The Uncomfortable Convergence of Vibe Coding and Agentic Engineering
Original: Vibe coding and agentic engineering are getting closer than I'd like View original →
Two Concepts Collide
Simon Willison, author of Datasette and a leading voice on responsible AI coding practices, has shared an uncomfortable realization: the line he carefully drew between "vibe coding" and "agentic engineering" is starting to blur in his own work.
The Original Distinction
Willison had argued that vibe coding — where you don't look at the code, don't understand it, and just hope it works — is fundamentally irresponsible when building software for others. Agentic engineering, by contrast, means a seasoned developer leveraging AI tools while maintaining deep accountability for what gets shipped.
Where the Blur Starts
The problem: Willison now finds himself not reviewing every line of AI-generated code for standard tasks like JSON API endpoints or SQL queries.
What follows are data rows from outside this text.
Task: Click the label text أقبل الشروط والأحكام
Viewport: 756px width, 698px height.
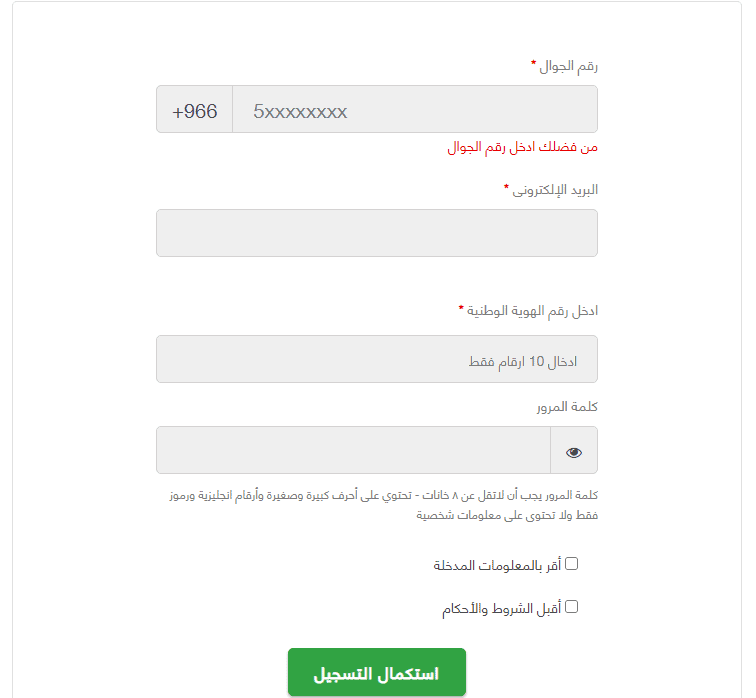Action: 501,609
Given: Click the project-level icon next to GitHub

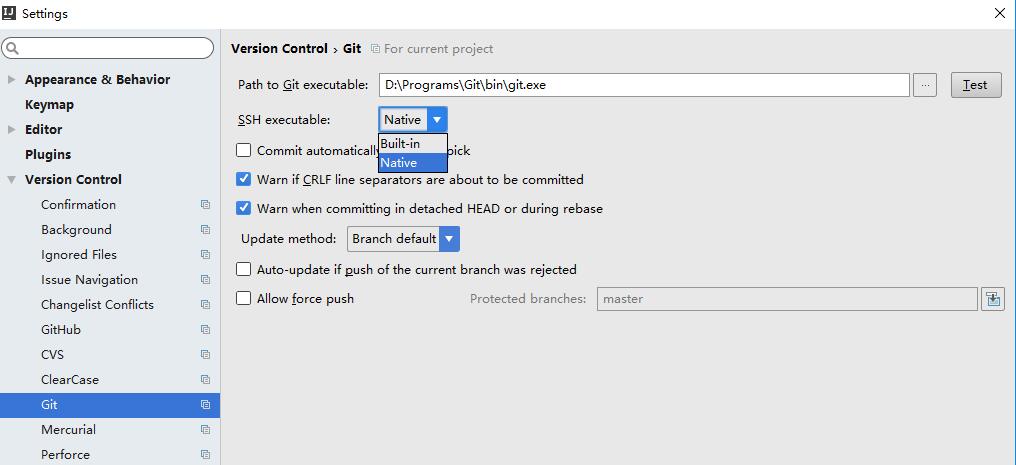Looking at the screenshot, I should (x=205, y=330).
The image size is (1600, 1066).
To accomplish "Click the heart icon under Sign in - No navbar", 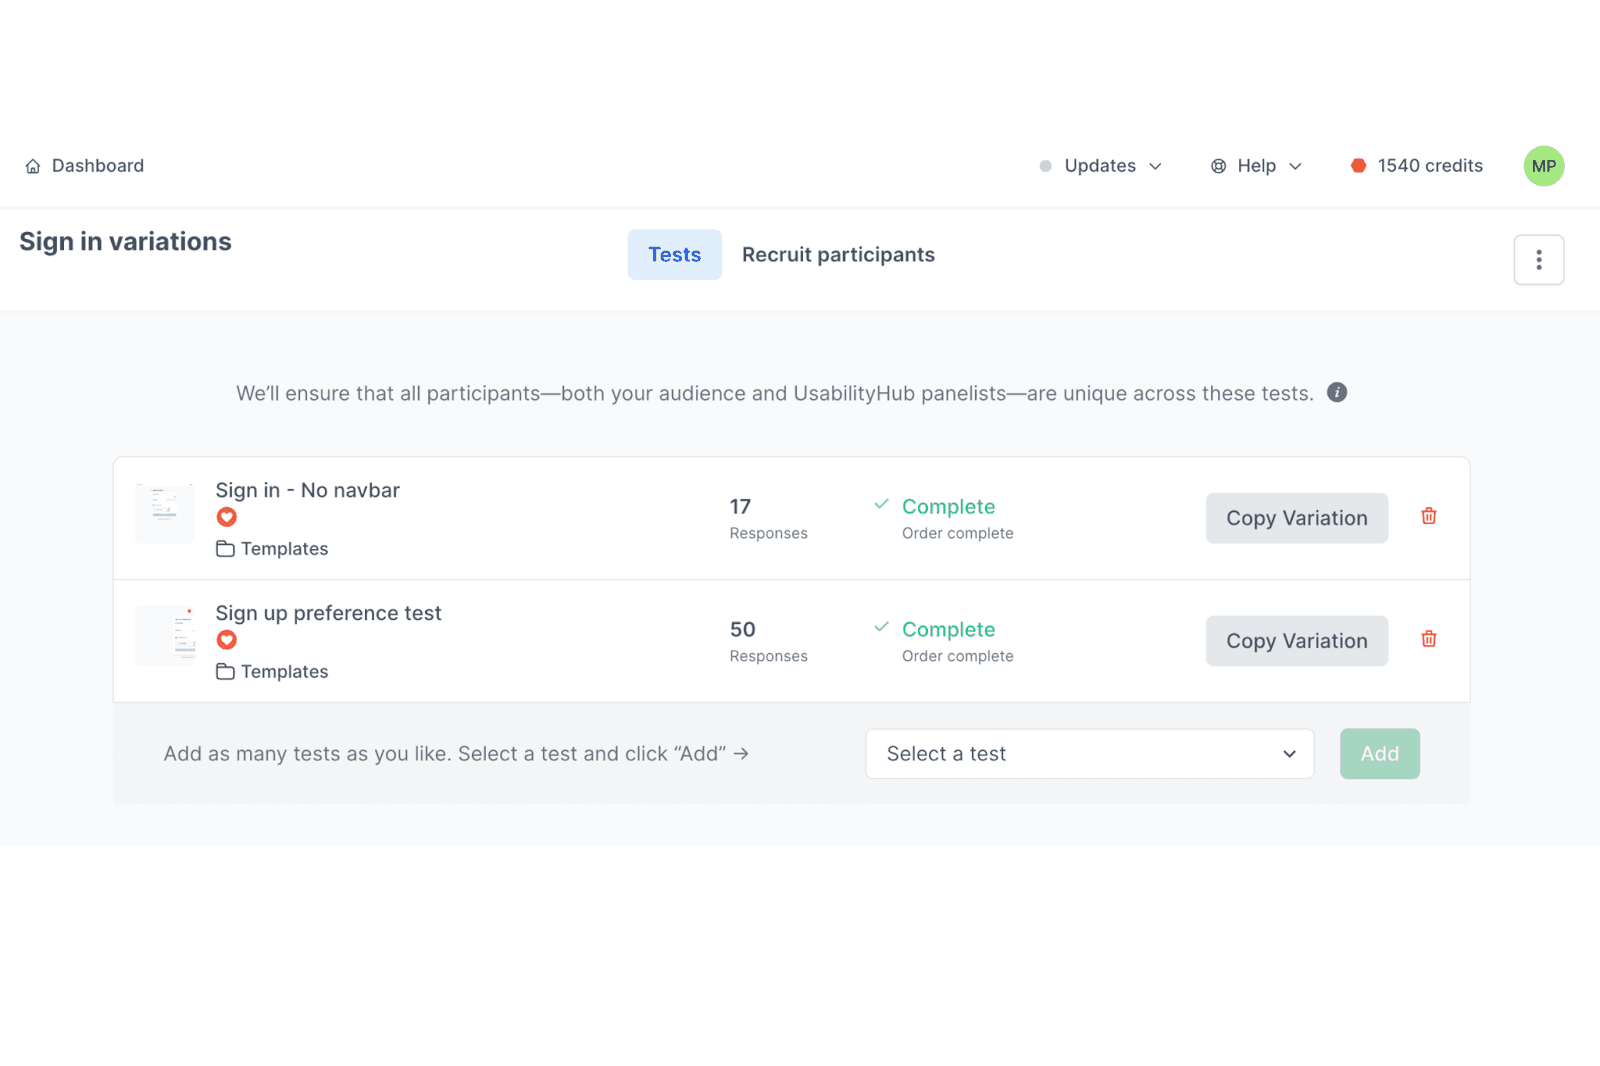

His reasoning is that Claude Code simply does these correctly, and he knows it will add tests and documentation. But if he hasn't reviewed the code, is it genuinely responsible to ship it?
The Question for the Industry
This piece cuts to the heart of a question the software industry hasn't fully answered: as AI coding agents become reliably correct for routine tasks, what does code review mean? Is not reviewing trustworthy AI output a failure of due diligence, or a sensible allocation of expert attention? Willison doesn't resolve the tension — but he's right to name it.